* [TASK ITEM]: Every record is to be printed exactly as written; pictures are to be omitted.

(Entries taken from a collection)
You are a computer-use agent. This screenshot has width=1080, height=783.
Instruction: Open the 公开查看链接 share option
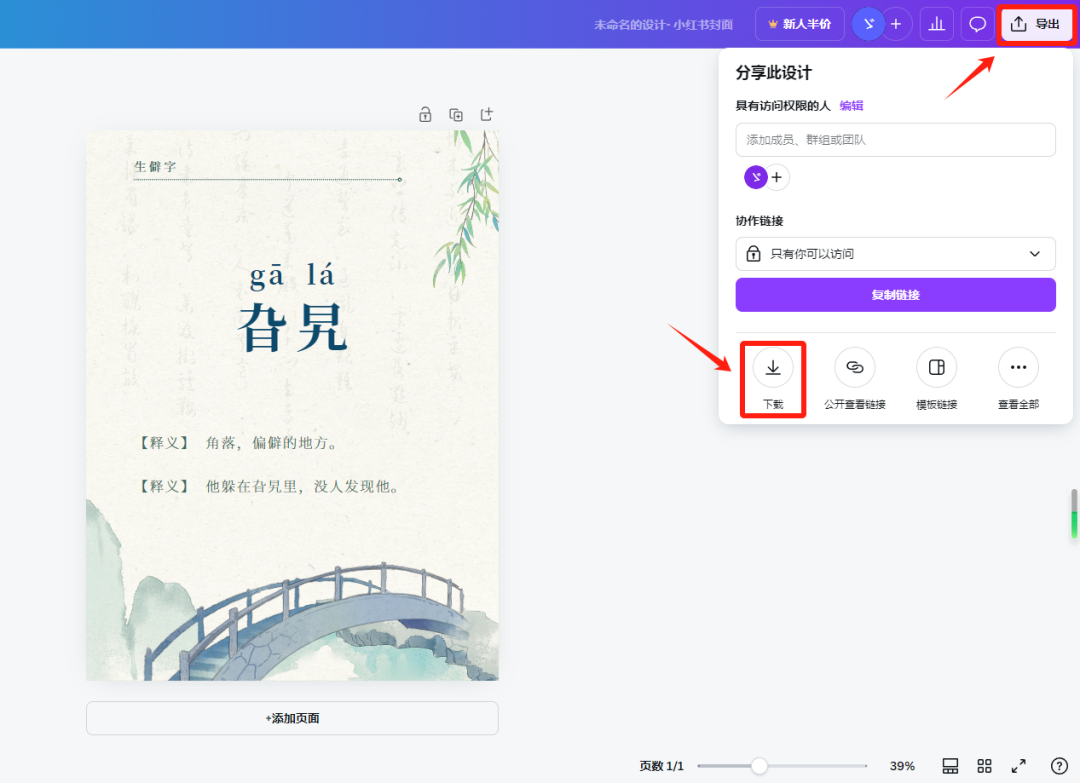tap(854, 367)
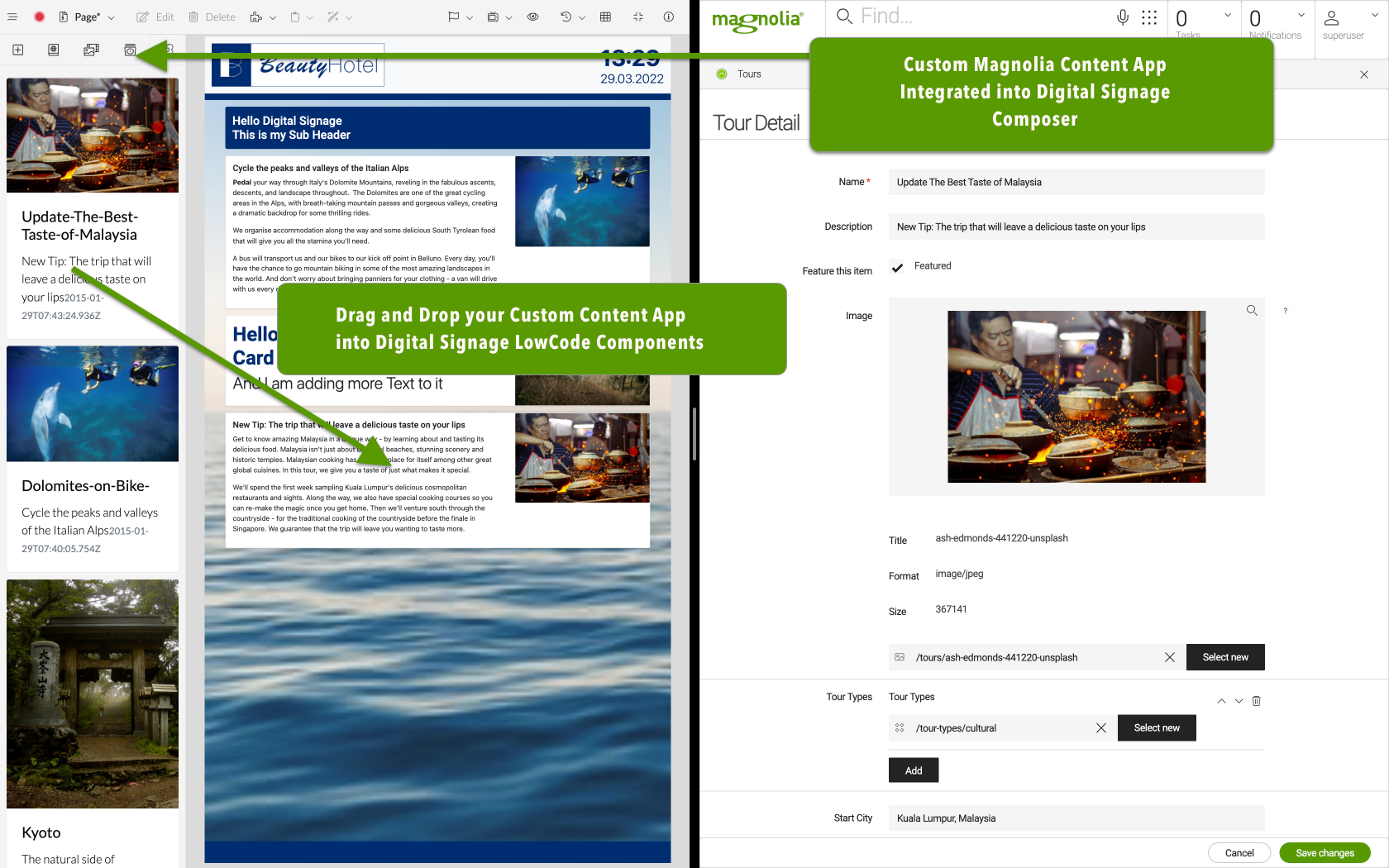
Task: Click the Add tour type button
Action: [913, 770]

* [RESULT]:
You are a computer-use agent. This screenshot has width=1080, height=783.
Instruction: Open the 公开查看链接 share option
tap(854, 367)
Task: Click the Add tour type button
Action: [913, 770]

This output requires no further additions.